The key phrase is “without affecting the asset’s price.”

Liquidity is not a characteristic of the underlining asset, but depends on the circumstance in which the asset is traded and the direction you want the asset to go. When there are more buyers than the sellers, it is easier for your sell order to be filled, and therefore it is liquid to sell the asset. On the other hand, it is harder for you to buy the asset at the current price, and therefore, buying position is illiquid; buying takes a long time to fill, and you may have to accept a big discount.

It is highly situational; an asset may be liquid one day and illiquid a few days after. This transition usually coincides with a black swan event. Take an event in January for instance. When Swiss Central Bank unpegged the Swiss Franc (CHF) from the Euro (EUR), suddenly there was a flood of sellers of EUR, and essentially no one to buy it with CHF. Within 30 minutes, EURCHF fell by 30 percent. If you borrowed CHF to invest in EUR, you would find that EURCHF became illiquid in a short period of time and you would have to sell EUR at a significant discount.

So, it is worth bearing in mind that an asset that is currently liquid may be illiquid when you need to sell, because everyone else also wants to sell. Howard summed it up nicely.

Usually, just as a holder’s desire to sell an asset increases (because he has become afraid to hold it), his ability to sell it decreases (because everyone else has also become afraid to hold it). Thus (a) things tend to be liquid when you don’t need liquidity, and (b) just when your need liquidity most, it tends not to be there.

Why? A simple answer is our herd mentality. We tend to follow the other people in a group as we feel the safety in number.

Overly concern of illiquidity can hinder your portfolio performance too. In Howards’ words: liquidity isn’t free. There’s usually a cost, and it comes in the form of return forgone. The best way to manage the issue of liquidity is to diversify your portfolio according to the degree of liquidity. Ideally, you shouldn’t take more risk from illiquidity than you can afford to.

What does this mean for an average investor?

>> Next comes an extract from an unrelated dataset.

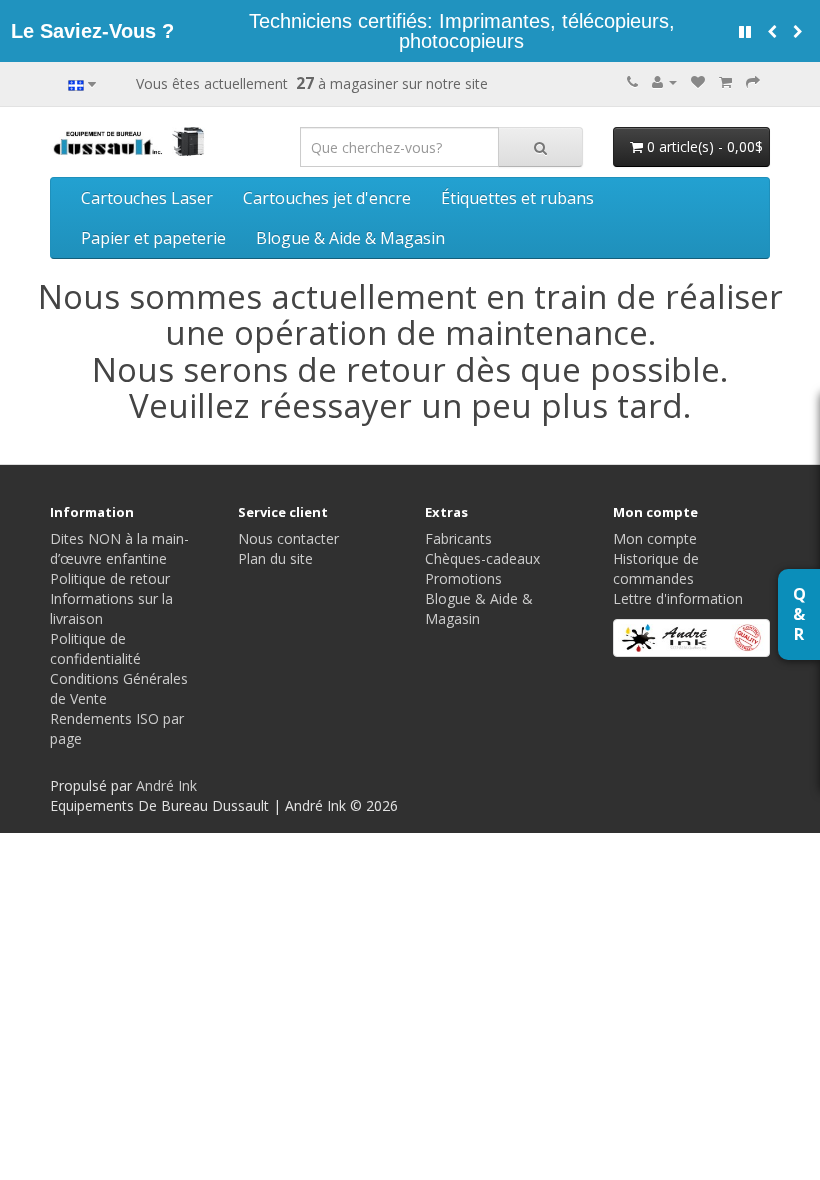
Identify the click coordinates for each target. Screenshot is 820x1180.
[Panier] (725, 81)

  • It is worth paying attention to your own assumption on liquidity, your ability to get out of the market when you want to.
  • When the price is falling, buying is usually easier, and therefore more liquid. It is usually the best time to buy an asset since in Howard’s words: to achieve “immediacy” (a quick exit), the sellers tends to sacrifice something else – price. By   supplying liquidity when a demand is in short supply, we are more likely to be financially rewarded.
  • Look to ride a period of illiquidity. Do you really need to close your position when it isn’t in your best interest? If not, then maintain your composure and stay in the market, and ride it out.